The purpose of this article is to go over characteristics of appendicitis that can be seen on a CT scan. The use of contrast is a long debated point of contention amongst the emergency medicine community and the usual practice varies between institutions. Medscape has a great rundown of the issue here, which notes that the use of contrast may be more beneficial in circumstances where appendicitis is a relatively less likely diagnosis because the contrast better helps characterize other possibilities.  Contrast studies are also more helpful in the patient not expected to have a large amount of intraperitoneal fat.

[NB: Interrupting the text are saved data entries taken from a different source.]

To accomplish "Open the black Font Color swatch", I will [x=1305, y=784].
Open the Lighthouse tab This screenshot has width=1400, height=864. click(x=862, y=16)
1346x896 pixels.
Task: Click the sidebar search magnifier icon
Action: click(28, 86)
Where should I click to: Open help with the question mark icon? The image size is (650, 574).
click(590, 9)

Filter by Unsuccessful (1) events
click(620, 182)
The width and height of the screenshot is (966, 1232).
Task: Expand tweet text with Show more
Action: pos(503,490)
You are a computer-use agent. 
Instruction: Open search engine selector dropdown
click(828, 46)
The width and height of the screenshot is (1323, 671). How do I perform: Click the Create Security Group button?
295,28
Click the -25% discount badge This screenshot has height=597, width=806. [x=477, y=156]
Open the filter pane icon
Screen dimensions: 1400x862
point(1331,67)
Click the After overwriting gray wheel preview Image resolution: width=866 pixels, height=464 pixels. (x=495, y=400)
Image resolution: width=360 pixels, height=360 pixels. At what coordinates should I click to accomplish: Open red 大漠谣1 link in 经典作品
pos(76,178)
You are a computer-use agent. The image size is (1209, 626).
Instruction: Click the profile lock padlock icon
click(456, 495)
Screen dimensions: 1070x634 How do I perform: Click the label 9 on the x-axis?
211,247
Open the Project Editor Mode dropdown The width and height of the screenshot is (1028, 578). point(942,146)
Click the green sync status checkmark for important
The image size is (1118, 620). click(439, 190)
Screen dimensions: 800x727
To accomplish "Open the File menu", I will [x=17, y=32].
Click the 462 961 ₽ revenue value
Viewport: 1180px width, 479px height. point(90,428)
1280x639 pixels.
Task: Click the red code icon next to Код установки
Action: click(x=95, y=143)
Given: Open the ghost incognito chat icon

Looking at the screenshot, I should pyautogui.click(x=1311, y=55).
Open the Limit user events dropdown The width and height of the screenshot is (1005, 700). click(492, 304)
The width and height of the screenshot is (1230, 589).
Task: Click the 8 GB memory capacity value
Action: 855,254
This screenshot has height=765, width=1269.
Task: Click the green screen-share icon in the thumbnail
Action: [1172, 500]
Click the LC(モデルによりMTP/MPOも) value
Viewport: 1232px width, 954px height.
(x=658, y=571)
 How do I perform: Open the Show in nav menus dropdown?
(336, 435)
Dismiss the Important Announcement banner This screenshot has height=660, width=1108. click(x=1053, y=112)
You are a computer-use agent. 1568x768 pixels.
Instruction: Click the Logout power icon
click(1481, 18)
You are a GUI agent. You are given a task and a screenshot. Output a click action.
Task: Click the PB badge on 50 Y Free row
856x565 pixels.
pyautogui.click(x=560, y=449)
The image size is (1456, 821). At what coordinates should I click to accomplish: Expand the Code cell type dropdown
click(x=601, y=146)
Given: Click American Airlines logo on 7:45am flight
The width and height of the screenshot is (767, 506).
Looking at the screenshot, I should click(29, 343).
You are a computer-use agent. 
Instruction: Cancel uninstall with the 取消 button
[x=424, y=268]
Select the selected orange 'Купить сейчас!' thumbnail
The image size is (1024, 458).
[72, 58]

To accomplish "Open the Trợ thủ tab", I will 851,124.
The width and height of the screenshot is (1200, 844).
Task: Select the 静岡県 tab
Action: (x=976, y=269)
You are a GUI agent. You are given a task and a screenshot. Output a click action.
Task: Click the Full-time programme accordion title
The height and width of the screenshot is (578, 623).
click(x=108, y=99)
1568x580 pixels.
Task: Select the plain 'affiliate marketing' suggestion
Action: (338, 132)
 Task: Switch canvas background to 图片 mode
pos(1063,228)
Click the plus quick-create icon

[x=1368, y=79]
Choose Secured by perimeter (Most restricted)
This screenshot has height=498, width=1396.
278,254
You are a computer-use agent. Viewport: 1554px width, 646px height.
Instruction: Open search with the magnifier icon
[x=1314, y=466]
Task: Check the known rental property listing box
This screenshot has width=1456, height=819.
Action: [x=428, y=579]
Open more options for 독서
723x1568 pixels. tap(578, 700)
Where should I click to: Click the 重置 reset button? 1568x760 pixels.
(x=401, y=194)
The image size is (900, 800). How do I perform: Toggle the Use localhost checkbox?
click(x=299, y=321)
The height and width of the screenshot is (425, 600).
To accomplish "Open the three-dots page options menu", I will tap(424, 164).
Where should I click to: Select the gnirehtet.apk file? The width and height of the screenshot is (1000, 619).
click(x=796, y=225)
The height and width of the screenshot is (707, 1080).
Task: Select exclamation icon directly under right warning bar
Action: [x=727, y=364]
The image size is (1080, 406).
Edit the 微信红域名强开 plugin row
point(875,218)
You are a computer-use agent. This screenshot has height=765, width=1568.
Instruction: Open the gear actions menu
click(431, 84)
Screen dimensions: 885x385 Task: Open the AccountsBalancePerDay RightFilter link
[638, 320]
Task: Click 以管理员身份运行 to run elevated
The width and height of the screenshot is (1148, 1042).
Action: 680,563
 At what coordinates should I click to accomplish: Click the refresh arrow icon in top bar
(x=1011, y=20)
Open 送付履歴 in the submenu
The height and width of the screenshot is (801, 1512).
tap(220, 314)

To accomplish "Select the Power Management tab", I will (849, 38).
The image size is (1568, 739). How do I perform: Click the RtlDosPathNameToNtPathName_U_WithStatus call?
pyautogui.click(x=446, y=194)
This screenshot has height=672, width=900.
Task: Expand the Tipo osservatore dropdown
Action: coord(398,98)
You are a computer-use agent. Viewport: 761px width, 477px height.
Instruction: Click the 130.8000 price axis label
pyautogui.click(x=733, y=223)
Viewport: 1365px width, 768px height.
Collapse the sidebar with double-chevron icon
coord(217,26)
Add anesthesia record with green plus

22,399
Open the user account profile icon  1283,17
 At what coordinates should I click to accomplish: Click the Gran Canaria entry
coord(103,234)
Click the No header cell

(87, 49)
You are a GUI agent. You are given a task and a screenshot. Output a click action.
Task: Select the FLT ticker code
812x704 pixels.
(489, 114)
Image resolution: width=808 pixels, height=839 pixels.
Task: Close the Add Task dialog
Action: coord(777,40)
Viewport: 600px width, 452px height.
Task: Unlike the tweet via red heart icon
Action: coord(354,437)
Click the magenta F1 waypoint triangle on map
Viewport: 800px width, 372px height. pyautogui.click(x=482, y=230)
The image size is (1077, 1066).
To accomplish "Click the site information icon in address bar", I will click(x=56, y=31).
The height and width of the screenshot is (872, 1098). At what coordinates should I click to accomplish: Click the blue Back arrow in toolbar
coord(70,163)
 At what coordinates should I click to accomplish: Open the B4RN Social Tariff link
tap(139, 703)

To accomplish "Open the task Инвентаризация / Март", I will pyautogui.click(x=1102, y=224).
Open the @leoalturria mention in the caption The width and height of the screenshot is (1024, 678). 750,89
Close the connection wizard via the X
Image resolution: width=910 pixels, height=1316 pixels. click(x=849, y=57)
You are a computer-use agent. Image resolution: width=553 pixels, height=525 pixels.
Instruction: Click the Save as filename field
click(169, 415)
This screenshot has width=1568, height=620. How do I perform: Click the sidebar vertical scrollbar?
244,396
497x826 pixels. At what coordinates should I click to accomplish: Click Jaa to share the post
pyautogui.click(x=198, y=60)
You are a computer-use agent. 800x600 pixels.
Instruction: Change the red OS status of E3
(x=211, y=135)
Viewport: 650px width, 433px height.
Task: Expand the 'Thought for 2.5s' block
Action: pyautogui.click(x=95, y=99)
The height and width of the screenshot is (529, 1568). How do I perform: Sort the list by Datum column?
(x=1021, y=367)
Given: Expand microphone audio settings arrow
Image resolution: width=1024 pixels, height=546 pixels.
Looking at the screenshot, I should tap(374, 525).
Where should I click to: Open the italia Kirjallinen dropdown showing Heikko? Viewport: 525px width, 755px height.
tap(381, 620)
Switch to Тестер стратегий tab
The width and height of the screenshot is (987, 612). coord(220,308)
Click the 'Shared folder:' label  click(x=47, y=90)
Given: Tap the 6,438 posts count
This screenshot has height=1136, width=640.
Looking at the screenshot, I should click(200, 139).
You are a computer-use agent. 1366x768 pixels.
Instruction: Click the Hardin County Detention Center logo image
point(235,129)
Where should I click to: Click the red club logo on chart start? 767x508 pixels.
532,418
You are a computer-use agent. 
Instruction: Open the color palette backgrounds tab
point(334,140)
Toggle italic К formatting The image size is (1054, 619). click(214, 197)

As usual, it is important to understand the local anatomy when analyzing radiological images of the abdomen. The image below is an example of an axial cut, non-contrast abdominal CT of a patient who came in with abdominal pain concerning for appendicitis. Try to identify the following structures: vertebrae, psoas major, IVC, iliac arteries, small bowel, colon and appendix.

Appy

And below is a labeled version of the same image:

Appendicitis labeled

Key: Blue arrow = bowel gas, ascending colon; Green arrows = small bowel; Purple arrows = L and R Iliac arteries; Yellow arrow = IVC; Red arrow = inflamed appendix

This image contains several signs that indicate that the appendix is inflamed. They include:

  • Diameter greater than 6mm–this usually implies the the appendix has either been twisted or blocked off from the cecum by an appendicolith, which causes inflammation
  • Periappendiceal fat stranding–seen as distinct lines that radiate out from the appendix in the image above, it is caused by inflammation of the appendix causes fluid accumulation around the wall of the appendix which turns the normally hypodense surrounding fat into a hyperdense area; note that the visceral fat around the appendix on the L side of the image looks much different than the visceral fat on the other side of the image
  • Appendiceal wall thickening–normally the wall of the appendix is thin and barely noticeable, but this image shows that the wall is generally thickened and may even be slightly more hyperdense than expected (more below)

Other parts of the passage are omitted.